• Text extract:

═══

Conclusions: We developed a multi-agent traffic simulation methodology to estimate the effect of different automated vehicle technologies on safety. The crash locations resulting from simulations of manual driving within a limited area in Japan were preliminary assessed by comparison with real-world crash data collected in the same area. Increasing penetration levels of AEB and LDW led to a large reduction in both the frequency and severity of rear-end crashes, followed by car-to-car head-on crashes and single-vehicle lane departure crashes. Preliminary estimations of the potential safety improvements that may be achieved with highly automated driving technologies were also obtained.

Keywords:

• Safety
• automated driving
• multi-agent simulation
• driver behavior model

Introduction

The safety benefit of driving assistance technologies that started penetrating the market a few years ago was estimated prospectively in the past and is currently being assessed based on real-world data. For example, past prospective studies used simple-scenario simulation-based methodologies to estimate crash avoidance potential of low-speed rear-end automated emergency braking (AEB) systems to be between 8 and 65% (Kusano and Gabler 2012; Lindman et al. 2012). Recent real-world traffic and crash data studies have shown that the presence of these AEB systems is associated with 10 to 15% lower insurance claims (Doyle et al. 2015) and 27 to 39% lower crash occurrence (Cicchino 2016; Fildes et al. 2015; Isaksson-Hellman and Lindman 2016). Another example is lane departure warning (LDW) systems, the effectiveness of which was estimated prospectively to be 30% (Gorman et al. 2013) and has recently been associated with an 18 to 53% lower crash likelihood (Cicchino 2017; Sternlund et al. 2017). Similarly, simulation-based approaches are also being applied for prospective estimations of the safety benefits of more advanced driver assistance technologies such as car-to-pedestrian AEB (Rosen 2013) and car-to-car intersection AEB (Sander and Lubbe 2018) systems. However, it will take years until these technologies penetrate the market and sufficient data to prove their benefit can be collected.

═══

• Raw records:

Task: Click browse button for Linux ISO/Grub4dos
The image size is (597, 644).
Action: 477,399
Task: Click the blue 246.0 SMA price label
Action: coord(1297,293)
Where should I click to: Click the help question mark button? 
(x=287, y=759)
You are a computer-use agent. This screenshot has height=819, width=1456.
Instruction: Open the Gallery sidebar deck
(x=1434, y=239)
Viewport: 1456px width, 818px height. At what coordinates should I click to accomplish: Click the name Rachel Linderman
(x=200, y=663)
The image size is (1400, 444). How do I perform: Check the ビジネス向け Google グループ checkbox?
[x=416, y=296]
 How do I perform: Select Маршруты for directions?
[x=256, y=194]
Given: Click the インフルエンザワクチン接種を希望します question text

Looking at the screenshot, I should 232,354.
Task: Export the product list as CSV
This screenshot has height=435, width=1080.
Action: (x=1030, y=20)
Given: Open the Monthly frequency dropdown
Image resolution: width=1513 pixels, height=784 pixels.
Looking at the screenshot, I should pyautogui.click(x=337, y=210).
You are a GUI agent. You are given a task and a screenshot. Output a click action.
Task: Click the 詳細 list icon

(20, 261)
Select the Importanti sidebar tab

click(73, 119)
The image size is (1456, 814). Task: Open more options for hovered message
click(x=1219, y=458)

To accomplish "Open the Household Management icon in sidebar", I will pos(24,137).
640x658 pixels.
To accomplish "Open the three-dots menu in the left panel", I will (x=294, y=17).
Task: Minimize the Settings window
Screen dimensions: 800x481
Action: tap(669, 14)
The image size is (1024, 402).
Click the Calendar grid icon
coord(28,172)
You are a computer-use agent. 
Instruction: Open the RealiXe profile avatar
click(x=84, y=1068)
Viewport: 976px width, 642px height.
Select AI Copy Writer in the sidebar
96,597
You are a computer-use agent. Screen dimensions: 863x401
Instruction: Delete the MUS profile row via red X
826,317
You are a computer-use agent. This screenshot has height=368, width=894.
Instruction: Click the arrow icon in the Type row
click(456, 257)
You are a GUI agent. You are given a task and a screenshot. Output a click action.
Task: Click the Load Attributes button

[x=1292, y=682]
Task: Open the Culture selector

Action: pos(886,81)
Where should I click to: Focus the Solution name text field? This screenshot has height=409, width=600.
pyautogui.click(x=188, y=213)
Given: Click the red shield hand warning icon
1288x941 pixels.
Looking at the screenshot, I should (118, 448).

═══

• Stated goal: According to the text on automated vehicle safety, by how much lower was crash occurrence in recent real-world studies of vehicles with AEB systems?

• Complete answer: Crash occurrence was 27 to 39% lower.